◆ PROVIDED INFORMATION ◆
+--

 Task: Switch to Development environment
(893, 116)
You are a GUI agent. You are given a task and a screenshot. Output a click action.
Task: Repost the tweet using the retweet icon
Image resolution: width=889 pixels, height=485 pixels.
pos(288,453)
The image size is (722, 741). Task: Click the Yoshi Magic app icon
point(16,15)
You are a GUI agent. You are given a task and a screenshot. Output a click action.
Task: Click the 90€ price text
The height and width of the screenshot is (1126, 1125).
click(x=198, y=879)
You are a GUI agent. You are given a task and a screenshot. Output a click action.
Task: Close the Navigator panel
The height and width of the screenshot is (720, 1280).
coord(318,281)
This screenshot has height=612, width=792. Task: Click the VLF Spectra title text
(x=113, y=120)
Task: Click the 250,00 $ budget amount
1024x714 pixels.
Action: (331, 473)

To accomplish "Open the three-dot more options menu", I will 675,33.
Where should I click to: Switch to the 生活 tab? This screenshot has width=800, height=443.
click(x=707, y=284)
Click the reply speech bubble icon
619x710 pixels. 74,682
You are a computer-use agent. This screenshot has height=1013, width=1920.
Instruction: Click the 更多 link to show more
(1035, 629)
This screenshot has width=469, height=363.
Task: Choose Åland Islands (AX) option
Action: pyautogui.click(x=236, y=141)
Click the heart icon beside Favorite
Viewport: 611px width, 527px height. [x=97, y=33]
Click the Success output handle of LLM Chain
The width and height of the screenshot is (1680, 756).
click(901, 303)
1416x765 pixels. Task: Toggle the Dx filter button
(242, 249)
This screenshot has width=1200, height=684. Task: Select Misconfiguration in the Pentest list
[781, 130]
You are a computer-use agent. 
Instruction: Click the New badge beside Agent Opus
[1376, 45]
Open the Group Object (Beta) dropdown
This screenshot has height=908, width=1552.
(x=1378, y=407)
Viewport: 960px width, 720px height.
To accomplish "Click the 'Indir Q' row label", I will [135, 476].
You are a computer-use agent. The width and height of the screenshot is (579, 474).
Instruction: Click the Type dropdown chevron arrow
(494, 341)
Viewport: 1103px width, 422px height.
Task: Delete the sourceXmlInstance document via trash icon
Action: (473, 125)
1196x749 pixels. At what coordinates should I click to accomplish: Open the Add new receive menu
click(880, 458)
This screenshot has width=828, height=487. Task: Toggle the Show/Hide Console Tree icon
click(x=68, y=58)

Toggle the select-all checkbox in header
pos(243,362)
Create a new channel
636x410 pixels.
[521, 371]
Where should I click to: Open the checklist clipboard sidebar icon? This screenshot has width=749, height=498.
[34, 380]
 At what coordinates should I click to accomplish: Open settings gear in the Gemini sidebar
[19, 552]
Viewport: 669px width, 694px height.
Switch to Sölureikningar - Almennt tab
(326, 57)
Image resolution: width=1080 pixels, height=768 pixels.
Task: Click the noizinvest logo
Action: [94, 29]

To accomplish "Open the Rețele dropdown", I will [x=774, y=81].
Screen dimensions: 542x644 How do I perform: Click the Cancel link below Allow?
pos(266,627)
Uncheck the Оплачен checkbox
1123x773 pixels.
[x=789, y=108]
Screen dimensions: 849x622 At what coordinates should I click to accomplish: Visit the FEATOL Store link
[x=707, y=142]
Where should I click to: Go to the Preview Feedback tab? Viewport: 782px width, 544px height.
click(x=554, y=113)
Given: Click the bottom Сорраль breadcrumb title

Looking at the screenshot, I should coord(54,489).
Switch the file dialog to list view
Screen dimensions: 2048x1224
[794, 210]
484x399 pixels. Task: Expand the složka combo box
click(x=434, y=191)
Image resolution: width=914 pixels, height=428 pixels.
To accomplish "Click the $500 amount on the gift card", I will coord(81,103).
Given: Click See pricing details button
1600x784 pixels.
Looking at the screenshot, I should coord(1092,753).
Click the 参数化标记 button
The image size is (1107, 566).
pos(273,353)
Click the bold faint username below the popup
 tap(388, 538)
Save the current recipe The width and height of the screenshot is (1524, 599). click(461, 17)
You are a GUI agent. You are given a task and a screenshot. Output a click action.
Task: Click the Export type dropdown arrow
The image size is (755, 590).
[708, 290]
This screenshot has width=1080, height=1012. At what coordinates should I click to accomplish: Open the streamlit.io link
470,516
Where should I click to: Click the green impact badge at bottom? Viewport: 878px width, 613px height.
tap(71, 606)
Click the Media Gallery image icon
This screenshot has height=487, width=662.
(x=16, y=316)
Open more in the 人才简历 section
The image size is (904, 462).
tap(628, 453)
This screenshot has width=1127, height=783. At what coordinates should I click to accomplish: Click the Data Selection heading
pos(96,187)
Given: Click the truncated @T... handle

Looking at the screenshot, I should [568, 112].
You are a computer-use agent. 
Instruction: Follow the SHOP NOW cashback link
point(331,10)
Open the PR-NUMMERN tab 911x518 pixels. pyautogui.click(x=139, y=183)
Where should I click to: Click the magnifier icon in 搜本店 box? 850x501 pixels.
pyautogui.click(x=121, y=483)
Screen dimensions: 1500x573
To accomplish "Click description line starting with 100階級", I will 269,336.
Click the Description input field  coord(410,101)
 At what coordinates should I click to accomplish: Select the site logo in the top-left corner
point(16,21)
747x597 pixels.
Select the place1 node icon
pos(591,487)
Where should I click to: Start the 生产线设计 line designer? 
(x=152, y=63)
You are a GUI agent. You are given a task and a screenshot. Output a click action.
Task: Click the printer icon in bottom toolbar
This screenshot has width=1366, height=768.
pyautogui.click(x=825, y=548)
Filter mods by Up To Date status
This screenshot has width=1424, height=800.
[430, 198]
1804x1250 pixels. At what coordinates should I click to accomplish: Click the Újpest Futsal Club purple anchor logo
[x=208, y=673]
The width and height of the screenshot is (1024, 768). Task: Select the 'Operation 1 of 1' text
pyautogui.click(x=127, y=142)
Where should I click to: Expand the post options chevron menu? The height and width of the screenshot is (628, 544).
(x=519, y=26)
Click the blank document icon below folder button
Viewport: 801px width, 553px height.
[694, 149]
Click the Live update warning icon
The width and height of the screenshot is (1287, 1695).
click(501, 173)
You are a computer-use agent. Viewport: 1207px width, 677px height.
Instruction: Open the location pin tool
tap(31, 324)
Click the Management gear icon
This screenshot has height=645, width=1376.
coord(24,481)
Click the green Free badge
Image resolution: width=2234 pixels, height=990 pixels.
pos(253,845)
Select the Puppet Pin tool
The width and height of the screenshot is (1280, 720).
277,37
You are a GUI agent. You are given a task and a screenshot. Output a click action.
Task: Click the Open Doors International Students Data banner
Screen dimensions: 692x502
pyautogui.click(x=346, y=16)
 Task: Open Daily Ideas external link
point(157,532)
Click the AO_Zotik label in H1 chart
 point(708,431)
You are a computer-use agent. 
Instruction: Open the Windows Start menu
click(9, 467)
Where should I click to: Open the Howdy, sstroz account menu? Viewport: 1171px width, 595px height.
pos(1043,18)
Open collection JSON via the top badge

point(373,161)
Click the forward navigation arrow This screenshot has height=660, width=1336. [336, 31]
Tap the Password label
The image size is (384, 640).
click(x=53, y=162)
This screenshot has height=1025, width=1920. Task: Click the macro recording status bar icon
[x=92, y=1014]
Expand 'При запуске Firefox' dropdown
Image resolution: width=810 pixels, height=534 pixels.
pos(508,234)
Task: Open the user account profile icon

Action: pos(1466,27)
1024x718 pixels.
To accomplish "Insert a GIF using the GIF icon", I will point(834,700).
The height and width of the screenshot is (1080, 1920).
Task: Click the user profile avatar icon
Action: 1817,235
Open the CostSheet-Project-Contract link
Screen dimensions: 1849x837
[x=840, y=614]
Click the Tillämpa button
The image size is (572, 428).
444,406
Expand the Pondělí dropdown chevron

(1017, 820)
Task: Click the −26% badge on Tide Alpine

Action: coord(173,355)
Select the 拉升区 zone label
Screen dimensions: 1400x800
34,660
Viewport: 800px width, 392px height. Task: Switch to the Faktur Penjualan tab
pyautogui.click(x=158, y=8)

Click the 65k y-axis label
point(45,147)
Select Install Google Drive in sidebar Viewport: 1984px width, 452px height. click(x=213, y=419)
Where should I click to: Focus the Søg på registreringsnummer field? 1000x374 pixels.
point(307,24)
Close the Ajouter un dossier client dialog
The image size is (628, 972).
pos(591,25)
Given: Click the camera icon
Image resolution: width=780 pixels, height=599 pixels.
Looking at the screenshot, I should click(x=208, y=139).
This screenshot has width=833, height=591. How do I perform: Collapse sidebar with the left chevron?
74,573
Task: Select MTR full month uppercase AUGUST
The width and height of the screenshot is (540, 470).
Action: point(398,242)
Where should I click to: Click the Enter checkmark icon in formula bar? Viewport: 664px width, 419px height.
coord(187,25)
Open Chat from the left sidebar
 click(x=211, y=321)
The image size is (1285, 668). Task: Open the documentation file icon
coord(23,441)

+--

◆ WHAT YOU SHOULD DO ◆
Each line of the data that contains "amount" belongs in the answer.

◆ ANSWER AREA ◆
Task: Click the 250,00 $ budget amount
To accomplish "Click the $500 amount on the gift card", I will coord(81,103).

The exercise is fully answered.